→ Required action:
Go through the data and tally the lines that hold the string "Toggle". Reply with the total alone.

START Information given

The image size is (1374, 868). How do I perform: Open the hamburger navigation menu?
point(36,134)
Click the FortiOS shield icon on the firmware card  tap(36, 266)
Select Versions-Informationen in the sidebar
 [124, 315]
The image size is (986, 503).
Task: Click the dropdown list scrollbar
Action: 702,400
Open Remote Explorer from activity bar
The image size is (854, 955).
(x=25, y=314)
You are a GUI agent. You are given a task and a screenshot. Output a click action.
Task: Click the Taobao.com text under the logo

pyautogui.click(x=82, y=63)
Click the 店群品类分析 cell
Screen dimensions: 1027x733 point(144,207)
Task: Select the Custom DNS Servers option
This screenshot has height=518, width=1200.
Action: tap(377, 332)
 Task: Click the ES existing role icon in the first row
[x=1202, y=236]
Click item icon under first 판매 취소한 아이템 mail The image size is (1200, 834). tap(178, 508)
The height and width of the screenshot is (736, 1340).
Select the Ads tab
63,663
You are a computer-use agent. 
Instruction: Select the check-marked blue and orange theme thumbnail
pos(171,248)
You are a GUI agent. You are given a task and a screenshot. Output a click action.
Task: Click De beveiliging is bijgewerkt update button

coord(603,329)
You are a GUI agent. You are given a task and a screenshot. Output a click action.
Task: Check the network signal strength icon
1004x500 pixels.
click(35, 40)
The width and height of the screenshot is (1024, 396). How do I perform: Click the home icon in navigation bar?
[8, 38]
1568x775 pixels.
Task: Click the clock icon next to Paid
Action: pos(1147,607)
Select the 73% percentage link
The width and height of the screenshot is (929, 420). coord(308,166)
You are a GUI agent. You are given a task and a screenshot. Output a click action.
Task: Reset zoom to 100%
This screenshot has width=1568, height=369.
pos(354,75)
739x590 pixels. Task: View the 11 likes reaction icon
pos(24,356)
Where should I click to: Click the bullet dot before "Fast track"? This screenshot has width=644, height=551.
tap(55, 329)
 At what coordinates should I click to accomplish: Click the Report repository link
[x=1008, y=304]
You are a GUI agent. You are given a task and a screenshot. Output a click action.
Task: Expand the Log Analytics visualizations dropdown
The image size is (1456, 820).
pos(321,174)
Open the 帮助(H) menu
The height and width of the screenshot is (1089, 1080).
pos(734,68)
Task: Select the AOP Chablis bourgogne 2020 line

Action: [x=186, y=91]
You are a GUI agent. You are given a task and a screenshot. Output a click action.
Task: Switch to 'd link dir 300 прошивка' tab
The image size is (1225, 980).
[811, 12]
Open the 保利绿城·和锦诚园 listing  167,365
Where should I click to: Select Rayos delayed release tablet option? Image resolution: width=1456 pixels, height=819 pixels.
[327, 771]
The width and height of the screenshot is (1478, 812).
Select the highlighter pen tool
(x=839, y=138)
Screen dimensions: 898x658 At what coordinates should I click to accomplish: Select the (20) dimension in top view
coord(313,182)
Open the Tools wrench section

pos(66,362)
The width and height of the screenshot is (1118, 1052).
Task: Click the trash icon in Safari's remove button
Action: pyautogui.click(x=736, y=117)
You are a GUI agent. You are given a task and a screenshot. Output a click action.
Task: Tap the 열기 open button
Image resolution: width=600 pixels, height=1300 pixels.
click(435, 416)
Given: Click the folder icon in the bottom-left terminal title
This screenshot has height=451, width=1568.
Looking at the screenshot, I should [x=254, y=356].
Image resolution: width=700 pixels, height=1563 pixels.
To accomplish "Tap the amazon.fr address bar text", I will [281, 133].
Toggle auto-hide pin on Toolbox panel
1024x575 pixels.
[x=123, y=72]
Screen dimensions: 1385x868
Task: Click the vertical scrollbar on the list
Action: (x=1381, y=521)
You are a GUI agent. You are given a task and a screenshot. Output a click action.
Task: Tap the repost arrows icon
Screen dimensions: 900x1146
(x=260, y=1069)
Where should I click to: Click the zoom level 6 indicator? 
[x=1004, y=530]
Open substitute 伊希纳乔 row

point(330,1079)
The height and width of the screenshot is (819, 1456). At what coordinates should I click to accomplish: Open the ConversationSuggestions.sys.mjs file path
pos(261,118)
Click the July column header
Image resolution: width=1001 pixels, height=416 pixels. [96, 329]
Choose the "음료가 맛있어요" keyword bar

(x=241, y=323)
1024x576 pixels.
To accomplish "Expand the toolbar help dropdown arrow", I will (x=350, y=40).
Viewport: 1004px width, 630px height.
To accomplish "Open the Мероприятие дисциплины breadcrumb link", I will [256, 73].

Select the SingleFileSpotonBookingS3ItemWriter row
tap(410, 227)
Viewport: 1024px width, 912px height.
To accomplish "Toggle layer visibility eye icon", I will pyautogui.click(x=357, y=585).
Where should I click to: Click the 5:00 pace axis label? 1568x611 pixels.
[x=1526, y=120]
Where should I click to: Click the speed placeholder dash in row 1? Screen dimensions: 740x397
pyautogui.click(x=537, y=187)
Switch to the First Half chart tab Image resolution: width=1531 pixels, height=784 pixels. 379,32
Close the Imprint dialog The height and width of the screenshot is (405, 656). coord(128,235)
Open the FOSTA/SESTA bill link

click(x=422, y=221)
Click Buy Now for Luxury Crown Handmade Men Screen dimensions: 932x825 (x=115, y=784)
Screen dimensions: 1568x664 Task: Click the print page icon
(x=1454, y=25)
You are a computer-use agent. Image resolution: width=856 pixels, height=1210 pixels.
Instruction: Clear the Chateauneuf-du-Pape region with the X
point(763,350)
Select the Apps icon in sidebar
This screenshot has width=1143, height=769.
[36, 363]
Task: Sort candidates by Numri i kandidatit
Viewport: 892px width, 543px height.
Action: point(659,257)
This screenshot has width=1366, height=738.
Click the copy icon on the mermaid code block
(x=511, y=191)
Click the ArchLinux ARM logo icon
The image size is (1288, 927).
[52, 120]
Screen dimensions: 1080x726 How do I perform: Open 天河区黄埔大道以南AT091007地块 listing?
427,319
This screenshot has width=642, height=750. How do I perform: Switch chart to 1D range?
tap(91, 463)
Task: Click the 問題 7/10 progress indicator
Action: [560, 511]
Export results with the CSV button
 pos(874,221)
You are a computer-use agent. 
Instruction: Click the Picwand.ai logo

END Information given

→ Solution to the problem:
2